The Chicago Tribune covered the death of Chuck Deggans, a beloved radio host and columnist who wrote for both the Post and for the Gary Crusader. The article titled "Columnist, radio host, Deggans dead at 82" acknowledges Deggans' work for the Post-Tribune as well as for the Gary Crusader:
Deggans, 82, was widely known for his social and entertainment column 'Chuck Deggans' Den', which is published in the Gary Crusader weekly newspaper. He was a former columnist for the Post-Tribune.
On December 28, 1997, the Chicago Tribune sought the commentary of The Gary Crusaders publisher, Dorothy Leavell, when the Chicago Defender, an African-American newspaper, closed its doors. Dorothy Leavell is quoted as saying: "The two questions you hear most often are, 'Is God dead?' and 'Is there a need for a black press?'"

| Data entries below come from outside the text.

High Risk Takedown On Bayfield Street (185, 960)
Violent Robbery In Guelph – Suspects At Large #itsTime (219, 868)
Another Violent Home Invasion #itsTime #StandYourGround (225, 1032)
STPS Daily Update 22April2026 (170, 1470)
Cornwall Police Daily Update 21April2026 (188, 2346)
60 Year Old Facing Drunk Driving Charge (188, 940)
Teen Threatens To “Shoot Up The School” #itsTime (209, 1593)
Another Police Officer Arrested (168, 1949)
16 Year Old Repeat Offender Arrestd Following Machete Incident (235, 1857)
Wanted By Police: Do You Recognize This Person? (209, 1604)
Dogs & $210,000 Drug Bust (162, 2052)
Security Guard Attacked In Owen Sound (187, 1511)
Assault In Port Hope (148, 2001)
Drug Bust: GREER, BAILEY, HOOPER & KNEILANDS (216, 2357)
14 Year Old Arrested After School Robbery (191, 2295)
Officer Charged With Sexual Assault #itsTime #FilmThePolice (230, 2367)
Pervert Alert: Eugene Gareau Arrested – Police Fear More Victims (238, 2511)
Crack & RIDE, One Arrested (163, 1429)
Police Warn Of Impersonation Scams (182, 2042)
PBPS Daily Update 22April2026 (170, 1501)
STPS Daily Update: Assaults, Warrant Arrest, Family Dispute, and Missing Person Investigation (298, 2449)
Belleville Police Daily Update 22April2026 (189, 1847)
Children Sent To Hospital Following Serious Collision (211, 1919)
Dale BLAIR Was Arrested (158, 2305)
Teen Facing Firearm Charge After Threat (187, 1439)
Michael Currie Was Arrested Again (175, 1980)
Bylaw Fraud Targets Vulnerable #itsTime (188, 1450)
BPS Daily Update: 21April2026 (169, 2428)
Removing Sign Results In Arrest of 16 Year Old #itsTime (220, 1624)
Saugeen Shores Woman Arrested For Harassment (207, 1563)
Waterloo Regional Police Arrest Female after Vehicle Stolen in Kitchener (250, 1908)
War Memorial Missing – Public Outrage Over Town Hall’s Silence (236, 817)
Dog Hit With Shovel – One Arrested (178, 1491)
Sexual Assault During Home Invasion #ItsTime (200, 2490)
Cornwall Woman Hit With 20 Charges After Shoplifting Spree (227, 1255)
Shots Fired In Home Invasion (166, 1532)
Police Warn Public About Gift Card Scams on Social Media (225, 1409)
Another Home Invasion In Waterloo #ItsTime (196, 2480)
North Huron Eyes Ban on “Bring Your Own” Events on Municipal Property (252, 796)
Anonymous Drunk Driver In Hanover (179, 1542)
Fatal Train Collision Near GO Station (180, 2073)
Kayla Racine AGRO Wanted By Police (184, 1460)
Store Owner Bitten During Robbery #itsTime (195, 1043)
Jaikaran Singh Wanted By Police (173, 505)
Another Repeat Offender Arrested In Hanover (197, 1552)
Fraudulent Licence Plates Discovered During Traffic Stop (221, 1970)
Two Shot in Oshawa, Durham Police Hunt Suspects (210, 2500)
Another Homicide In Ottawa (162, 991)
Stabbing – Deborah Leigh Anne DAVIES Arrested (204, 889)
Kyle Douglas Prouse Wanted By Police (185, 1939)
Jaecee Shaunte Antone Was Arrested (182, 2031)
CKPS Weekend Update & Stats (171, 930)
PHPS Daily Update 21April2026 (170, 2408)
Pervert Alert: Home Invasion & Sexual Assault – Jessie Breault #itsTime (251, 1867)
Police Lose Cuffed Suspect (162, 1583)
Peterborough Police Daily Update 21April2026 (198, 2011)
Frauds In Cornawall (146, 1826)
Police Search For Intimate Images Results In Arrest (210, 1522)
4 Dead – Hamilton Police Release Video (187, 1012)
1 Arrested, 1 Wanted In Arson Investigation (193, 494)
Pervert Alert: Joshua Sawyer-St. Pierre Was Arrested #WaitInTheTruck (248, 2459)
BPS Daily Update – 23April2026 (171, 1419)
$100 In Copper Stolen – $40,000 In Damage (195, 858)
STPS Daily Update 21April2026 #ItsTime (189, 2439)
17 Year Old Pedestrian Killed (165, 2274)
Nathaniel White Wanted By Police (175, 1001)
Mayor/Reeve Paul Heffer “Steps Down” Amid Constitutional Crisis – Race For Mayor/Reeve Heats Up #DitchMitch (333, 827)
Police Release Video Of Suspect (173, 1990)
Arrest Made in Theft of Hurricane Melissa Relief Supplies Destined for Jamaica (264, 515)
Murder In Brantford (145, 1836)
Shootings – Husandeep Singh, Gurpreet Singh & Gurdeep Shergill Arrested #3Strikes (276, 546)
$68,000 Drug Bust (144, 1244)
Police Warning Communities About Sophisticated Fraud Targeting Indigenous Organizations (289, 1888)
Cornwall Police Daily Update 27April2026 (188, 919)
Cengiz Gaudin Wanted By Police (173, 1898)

The Chicago Tribune discussed the aftermath of Michael Jackson's visit to the city of Gary in 2003. The pop star was initially in works of creating a possible creative arts center and amusement park in tribute to the icon. Many members of the community believed the negotiations were simply a publicity stunt to bring attention to Gary's past as well as aid in the public opinion of Jackson as he faced child-molestation charges. The Chicago Tribune quoted Antonio Leavell, 40, general manager of the Gary Crusader newspaper, as saying:
It gave Gary a day where everyone could see their favorite rock star... It was definitely a lift for Gary. Everybody was happy to see him, even though he had not been there for several years. A lot of promises were made about how the city was going to re-establish a relationship and bring some of what has been missing back to the city of Gary. But what can you expect if nothing has been done with him for numerous years?